WHAT YOU HAVE TO DO:
Copy out the stretch of the listing from the start through the line containing "Action: pos(349,454)", including that line, with every line reproduced word for word and nothing added.

PROVIDED ENTRIES:
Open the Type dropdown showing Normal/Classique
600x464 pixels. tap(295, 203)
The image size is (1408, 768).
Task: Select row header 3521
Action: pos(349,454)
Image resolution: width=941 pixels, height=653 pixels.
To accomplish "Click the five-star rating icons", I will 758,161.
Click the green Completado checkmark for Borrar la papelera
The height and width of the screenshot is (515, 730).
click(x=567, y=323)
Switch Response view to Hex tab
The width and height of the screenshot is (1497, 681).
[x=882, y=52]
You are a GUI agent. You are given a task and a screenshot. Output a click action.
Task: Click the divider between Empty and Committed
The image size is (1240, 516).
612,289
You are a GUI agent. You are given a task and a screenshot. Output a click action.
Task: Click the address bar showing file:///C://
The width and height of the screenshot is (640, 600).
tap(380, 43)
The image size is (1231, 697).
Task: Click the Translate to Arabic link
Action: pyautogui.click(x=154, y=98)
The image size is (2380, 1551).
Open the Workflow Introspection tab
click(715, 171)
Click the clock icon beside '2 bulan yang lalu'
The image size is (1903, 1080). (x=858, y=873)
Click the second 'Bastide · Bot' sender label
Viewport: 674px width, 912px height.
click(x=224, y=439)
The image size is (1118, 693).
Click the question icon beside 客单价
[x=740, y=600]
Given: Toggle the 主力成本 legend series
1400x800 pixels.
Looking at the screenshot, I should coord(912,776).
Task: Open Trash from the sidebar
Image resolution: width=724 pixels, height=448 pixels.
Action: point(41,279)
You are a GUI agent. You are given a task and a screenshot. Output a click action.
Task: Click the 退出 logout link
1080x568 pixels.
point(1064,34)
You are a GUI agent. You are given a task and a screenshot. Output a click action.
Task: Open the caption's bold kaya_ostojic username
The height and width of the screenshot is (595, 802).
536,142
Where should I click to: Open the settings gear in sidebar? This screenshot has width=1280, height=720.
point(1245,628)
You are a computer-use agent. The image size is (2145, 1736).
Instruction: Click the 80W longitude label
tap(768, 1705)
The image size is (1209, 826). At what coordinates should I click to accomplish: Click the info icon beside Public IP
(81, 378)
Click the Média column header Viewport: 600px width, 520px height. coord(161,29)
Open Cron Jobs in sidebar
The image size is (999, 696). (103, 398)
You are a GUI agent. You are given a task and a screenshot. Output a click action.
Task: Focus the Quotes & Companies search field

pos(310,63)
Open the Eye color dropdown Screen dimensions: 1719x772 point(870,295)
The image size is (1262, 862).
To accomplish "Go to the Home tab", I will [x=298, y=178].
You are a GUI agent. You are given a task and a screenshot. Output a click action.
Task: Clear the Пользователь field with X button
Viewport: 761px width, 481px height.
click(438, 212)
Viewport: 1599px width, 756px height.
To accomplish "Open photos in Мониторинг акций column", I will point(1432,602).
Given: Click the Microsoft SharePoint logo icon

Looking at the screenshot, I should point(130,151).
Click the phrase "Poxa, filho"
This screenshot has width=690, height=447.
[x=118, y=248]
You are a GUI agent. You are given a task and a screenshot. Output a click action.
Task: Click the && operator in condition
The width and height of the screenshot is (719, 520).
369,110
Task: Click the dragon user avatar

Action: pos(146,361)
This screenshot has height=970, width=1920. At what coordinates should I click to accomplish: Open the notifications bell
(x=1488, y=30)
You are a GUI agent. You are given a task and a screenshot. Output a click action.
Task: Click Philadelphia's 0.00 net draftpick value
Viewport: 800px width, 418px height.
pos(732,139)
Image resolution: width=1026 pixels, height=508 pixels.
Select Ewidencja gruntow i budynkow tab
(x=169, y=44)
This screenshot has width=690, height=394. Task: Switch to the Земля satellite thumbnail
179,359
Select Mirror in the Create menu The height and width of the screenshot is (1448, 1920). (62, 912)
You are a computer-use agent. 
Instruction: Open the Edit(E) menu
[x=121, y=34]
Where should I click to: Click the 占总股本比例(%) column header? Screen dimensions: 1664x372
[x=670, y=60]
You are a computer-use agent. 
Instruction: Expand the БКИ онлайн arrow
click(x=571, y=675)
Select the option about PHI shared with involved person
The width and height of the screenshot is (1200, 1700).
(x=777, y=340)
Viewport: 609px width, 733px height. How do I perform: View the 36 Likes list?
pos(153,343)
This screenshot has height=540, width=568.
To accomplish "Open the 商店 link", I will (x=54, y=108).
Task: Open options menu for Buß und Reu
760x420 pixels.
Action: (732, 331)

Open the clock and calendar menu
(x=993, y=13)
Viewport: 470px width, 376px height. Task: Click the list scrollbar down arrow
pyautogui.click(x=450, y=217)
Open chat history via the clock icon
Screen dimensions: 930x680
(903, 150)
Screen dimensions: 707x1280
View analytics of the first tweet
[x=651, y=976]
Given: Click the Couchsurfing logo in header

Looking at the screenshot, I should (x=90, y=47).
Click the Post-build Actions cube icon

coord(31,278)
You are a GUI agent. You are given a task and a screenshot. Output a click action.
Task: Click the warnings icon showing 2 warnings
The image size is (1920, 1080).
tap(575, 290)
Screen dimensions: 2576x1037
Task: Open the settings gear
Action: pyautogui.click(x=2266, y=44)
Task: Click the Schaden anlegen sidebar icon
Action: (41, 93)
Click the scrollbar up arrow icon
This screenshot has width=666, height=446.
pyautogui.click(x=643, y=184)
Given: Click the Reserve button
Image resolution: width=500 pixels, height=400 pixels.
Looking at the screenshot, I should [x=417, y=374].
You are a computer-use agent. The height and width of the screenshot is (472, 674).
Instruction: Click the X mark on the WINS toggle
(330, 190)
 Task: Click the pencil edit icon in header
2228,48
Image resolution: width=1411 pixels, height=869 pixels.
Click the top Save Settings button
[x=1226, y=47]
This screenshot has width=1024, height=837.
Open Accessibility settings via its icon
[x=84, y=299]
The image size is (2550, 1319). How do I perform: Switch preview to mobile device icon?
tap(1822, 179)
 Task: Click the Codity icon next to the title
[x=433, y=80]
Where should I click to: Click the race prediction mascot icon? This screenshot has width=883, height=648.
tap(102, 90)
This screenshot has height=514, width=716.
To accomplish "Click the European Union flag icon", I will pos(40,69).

RESPONSE TO THE EXERCISE:
Open the Type dropdown showing Normal/Classique
600x464 pixels. tap(295, 203)
The image size is (1408, 768).
Task: Select row header 3521
Action: pos(349,454)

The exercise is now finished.